### Excerto para ler:
=-=-=-=-=
Francisco Gil

Contemplações

Francisco Gil

Antoine-Jean Gros: o artista por detrás da imagem de Napoleão

O Antoine-Jean Gros nasceu em 1771 e viria a tornar-se um dos artistas mais importantes da era napoleónica. Foi Gros, acima de todos os outros, que captou Le petit caporal, – alcunha atribuída a Napoleão pelos seus soldados – tanto na sua ascensão ao poder como na sua pompa.

Após a derrota final de Napoleão, Gros alcançou uma excelência ainda maior sob a monarquia restaurada dos Bourbon. No entanto, continua a ser um artista algo subvalorizado e, embora as suas enormes pinturas sobre a aventura napoleónica estejam expostas no Louvre e em Versalhes, são habitualmente considerados como obras de propaganda.

O pintor e o futuro imperador conheceram-se em Milão, em 1796. Gros, que estudou com Jacques-Louis David, o principal artista francês e o grande criador das imagens da Revolução, não tinha conseguido ganhar o Prix de Rome – a bolsa de estudos para pintores estudarem em Itália – mas viajou para lá mesmo assim. Gros, viajou ostensivamente para ver as grandes obras de arte italiana, mas também porque se tinha tornado uma pessoa de interesse para os revolucionários e porque seria prudente manter uma certa distância entre si e a França.

Inicialmente, trabalhou como retratista independente entre a comunidade francesa expatriada e, nessa qualidade, foi apresentado a Joséphine de Beauharnais, então na fase inicial do seu romance com Napoleão. Esta contratou o pintor e levou-o na sua carruagem para Milão e para o seu encontro com Napoleão, que estava então ocupado a conquistar o norte de Itália como comandante-chefe do exército francês.
=-=-=-=-=
### O que fazer:
a) Diga se cada afirmação está de acordo com o excerto sobre Antoine-Jean Gros, respondendo sim ou não e citando as palavras do excerto que o decidem: (i) Gros e Napoleão conheceram-se em Milão, em 1796. (ii) Gros ganhou o Prix de Rome. (iii) Joséphine de Beauharnais levou Gros para Milão na sua carruagem.
b) Reproduza o trecho do excerto sobre Antoine-Jean Gros entre "Antoine-Jean Gros: o" e "obras de propaganda.", ambos incluídos.

Registos contidos num conjunto de dados
=-=-=-=-=
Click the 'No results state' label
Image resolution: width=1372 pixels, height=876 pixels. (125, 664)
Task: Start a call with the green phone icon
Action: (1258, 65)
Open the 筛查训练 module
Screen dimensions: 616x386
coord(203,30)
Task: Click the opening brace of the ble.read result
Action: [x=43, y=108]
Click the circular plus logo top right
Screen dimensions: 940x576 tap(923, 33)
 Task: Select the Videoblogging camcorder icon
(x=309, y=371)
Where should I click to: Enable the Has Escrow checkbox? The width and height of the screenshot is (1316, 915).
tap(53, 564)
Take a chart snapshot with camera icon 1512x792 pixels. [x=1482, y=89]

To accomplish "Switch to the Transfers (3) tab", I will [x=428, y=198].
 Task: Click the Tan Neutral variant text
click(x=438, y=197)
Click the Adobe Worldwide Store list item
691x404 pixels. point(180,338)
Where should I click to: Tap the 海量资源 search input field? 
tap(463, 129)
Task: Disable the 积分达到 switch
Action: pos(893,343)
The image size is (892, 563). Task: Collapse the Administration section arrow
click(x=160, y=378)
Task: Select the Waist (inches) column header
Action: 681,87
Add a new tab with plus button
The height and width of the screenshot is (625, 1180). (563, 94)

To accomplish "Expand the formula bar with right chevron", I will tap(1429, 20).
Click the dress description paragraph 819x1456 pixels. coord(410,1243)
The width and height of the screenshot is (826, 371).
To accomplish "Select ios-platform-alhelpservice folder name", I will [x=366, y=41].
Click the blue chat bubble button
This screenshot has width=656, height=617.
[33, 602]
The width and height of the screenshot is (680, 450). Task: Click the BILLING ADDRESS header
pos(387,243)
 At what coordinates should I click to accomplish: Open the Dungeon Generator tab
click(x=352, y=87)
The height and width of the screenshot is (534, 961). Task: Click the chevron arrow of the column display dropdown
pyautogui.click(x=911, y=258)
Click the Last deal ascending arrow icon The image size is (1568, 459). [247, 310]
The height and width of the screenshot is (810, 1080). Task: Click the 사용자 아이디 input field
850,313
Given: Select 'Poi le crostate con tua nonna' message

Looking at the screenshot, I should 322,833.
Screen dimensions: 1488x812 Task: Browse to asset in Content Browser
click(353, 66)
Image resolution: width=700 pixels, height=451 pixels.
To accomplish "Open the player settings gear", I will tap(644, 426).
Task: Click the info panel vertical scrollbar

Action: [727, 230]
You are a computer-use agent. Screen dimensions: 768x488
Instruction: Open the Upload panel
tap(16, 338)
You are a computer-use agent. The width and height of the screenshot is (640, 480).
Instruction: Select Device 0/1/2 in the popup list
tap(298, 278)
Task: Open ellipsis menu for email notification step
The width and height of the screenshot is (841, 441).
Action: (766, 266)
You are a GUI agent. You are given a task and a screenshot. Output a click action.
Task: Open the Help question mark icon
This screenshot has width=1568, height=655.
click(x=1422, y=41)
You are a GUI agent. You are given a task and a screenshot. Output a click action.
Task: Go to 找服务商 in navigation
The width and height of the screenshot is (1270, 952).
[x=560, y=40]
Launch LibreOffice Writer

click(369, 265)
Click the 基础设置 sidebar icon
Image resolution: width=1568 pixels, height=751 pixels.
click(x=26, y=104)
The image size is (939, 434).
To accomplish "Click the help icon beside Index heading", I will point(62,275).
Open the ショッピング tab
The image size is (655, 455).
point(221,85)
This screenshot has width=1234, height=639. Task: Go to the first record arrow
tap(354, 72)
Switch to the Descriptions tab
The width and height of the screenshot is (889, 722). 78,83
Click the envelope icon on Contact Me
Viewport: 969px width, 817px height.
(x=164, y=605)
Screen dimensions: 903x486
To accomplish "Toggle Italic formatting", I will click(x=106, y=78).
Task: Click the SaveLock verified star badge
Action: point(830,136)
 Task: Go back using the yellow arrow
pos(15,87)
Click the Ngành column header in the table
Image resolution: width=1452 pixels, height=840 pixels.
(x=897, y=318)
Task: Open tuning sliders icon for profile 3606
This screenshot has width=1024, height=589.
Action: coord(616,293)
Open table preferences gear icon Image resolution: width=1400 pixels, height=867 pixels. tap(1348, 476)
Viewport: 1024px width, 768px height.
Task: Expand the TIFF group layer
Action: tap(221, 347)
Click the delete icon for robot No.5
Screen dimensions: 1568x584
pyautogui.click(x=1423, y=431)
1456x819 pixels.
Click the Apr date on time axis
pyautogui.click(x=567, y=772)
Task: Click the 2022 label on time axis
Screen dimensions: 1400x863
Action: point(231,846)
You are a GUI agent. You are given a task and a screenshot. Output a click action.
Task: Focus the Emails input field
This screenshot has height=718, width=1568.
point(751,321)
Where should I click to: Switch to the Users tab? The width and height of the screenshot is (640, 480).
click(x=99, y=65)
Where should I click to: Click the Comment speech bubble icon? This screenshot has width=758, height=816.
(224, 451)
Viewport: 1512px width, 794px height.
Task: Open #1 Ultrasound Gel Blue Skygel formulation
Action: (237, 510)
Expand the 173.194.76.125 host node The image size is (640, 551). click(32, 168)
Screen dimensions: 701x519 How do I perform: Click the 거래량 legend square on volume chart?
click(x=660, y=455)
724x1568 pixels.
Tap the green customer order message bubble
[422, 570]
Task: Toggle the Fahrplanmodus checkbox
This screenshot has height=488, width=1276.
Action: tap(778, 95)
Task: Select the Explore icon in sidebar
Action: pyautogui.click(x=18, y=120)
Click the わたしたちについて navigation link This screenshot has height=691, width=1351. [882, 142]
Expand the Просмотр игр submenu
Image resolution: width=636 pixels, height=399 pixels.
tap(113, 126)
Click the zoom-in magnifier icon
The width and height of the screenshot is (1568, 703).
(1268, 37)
=-=-=-=-=
### Soluções do exercício:
a)
(i) Sim: "O pintor e o futuro imperador conheceram-se em Milão, em 1796."
(ii) Não: "não tinha conseguido ganhar o Prix de Rome"
(iii) Sim: "levou-o na sua carruagem para Milão"

b)
Antoine-Jean Gros: o artista por detrás da imagem de Napoleão

O Antoine-Jean Gros nasceu em 1771 e viria a tornar-se um dos artistas mais importantes da era napoleónica. Foi Gros, acima de todos os outros, que captou Le petit caporal, – alcunha atribuída a Napoleão pelos seus soldados – tanto na sua ascensão ao poder como na sua pompa.

Após a derrota final de Napoleão, Gros alcançou uma excelência ainda maior sob a monarquia restaurada dos Bourbon. No entanto, continua a ser um artista algo subvalorizado e, embora as suas enormes pinturas sobre a aventura napoleónica estejam expostas no Louvre e em Versalhes, são habitualmente considerados como obras de propaganda.